Study questions:
a. In the passage on Burgess and Orwell's proles, why does the writer judge the proles more human than Winston, Julia or O'Brien? Answer in one to three sentences.
b. Shorten the paragraph beginning "Burgess's confused politics cause some disharmony" from the passage on Burgess and Orwell's proles, keeping its main facts.
c. Continue the passage on Burgess and Orwell's proles, starting after its last sentence.

Text under study:
---

Burgess's confused politics cause some disharmony between his novel and his criticism. Nowhere is this discordance more apparent than in his treatment of the workers. In the first half of 1985, Burgess bitterly castigates Orwell for the very creation of the proles. It was Orwell's inherited class consciousness, he argues, that led him insultingly to compare the workers to sturdy animals, his guilt that caused him either to romanticize or sentimentalize the proles…. What Burgess and the others conveniently ignore is that, by design, there are no real or fully human characters in 1984. There are only madmen, automatons, and a variety of half-persons like Winston Smith—whose struggle is, as he himself tells us, precisely to become more and more human. The proles, though far from whole, are at least endowed with privacy, with common sense, with compassion and decency. As such, they are more human than Winston, Julia, O'Brien, or any other figure in the novel. Orwell's choice of inhuman metaphors to describe them—he compares them to animals, birds, plants inexorably seeking the light, blocks of granite, etc.—is in no way demeaning. The metaphors carry the message (admittedly a romantic one) of endurance against all odds.

---

Data provided:
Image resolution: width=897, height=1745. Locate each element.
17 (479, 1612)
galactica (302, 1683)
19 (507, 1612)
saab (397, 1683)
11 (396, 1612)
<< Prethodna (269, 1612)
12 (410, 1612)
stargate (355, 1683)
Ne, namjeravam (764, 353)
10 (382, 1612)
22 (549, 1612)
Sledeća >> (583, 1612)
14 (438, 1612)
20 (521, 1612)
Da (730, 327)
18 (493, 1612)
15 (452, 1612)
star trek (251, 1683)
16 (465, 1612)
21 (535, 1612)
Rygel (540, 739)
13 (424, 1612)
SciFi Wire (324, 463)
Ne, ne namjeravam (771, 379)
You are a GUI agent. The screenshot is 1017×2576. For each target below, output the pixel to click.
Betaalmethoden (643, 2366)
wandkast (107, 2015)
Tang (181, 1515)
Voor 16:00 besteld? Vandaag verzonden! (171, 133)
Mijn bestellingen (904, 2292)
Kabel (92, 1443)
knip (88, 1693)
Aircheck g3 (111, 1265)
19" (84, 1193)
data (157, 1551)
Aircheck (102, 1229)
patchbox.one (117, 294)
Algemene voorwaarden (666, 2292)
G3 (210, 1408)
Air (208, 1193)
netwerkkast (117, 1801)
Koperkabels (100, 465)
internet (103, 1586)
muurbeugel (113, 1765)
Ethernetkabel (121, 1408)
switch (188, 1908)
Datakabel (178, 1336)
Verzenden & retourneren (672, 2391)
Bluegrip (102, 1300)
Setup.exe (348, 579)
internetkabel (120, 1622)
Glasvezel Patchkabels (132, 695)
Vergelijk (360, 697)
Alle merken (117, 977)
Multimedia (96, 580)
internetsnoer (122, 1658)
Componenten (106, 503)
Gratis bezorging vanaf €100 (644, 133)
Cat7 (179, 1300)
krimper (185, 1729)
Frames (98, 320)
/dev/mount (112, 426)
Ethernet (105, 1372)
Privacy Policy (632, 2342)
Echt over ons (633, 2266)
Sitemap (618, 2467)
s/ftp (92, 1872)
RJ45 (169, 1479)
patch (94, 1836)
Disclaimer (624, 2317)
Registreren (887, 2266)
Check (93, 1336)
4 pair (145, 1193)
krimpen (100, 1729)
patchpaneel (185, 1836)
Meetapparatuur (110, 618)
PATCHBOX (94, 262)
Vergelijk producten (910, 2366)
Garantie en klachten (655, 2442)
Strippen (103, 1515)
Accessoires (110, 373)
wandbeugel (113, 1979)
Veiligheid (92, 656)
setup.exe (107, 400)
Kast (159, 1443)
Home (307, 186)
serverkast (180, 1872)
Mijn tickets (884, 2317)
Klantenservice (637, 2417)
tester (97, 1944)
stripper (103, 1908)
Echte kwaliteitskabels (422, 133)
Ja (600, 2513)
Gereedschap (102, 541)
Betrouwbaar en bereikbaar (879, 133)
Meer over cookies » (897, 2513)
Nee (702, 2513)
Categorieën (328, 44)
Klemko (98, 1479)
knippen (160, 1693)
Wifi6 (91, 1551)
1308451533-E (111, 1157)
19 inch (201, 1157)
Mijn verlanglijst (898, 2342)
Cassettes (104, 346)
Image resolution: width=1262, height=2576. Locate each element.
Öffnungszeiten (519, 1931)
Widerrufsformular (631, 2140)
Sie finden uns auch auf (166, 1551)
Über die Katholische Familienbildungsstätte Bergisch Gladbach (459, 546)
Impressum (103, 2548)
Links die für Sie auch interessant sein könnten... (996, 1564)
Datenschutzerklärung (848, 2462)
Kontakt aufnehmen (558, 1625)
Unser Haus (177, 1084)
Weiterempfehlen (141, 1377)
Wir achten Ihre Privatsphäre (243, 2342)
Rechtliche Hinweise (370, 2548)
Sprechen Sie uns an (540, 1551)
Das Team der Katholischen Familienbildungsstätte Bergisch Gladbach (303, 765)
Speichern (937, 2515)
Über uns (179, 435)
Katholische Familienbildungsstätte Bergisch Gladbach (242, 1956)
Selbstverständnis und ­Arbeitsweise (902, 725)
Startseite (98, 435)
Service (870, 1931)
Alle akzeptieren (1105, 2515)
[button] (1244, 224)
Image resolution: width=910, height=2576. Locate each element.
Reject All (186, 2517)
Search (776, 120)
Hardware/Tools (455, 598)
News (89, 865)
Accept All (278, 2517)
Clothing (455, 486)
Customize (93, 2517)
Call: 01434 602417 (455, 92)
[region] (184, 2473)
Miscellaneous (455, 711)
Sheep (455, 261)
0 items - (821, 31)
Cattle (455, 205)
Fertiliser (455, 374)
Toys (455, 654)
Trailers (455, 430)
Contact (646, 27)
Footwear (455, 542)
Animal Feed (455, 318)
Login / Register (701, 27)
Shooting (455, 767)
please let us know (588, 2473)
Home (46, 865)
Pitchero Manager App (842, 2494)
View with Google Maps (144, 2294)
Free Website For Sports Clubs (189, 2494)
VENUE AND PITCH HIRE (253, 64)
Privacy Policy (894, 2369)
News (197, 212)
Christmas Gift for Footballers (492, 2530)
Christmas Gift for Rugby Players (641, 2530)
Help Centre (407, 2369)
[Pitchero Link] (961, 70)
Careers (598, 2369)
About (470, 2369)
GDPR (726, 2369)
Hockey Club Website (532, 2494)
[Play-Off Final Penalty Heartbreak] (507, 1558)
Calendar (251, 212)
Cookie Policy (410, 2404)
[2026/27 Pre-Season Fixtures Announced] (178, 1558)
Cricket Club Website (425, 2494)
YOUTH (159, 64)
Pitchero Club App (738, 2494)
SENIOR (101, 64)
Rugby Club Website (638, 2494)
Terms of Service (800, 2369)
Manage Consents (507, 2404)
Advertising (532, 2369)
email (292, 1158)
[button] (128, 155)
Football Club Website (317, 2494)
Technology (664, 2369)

---

Written responses:
a. The proles have privacy, common sense, compassion and decency. That makes them more human than any other figure in the novel, even though they are far from whole.

b. Burgess's confused politics put his novel at odds with his criticism, most clearly over the workers. In the first half of 1985 he attacks Orwell for creating the proles. He says Orwell's inherited class consciousness made him compare the workers to sturdy animals, and his guilt made him romanticize or sentimentalize them. Burgess and the others ignore that 1984 deliberately has no fully human characters, only madmen, automatons and half-persons like Winston Smith, who is struggling to become more human. The proles have privacy, common sense, compassion and decency, so they are more human than any other figure in the novel. Orwell's inhuman metaphors for them, such as animals, birds, plants seeking the light and blocks of granite, are not demeaning. They carry a romantic message of endurance against all odds.

c.
That Burgess should commit such a common critical error concerning the proles is perhaps surprising but not in itself alarming. The alarm comes after one has read the novel-half of 1985. Burgess does without proletarian metaphors, but his own portrait of the workers is both demeaning and damning; amazingly, he seems not to realize it. In 1985 the workers are feckless, greedy, and stupid. For Burgess to vehemently protest Orwell's creation and then offer us his own slighting vision reveals an egregious blankness, an astounding obtuseness. Does the right hand know what the left is up to? Apparently not. (pp. 9-10)
The pity of all this confusion is that Burgess thinks, apparently, that he sees the workers steadily and fairly, without guilt and without class consciousness. There's really no difference between us and them, he democratically announces. But the only equality Burgess allows is an equality of baseness. "We are all, alas, much the same, i.e., pretty horrible." Alas, the reactionary in him seems to have nastily triumphed over the romantic.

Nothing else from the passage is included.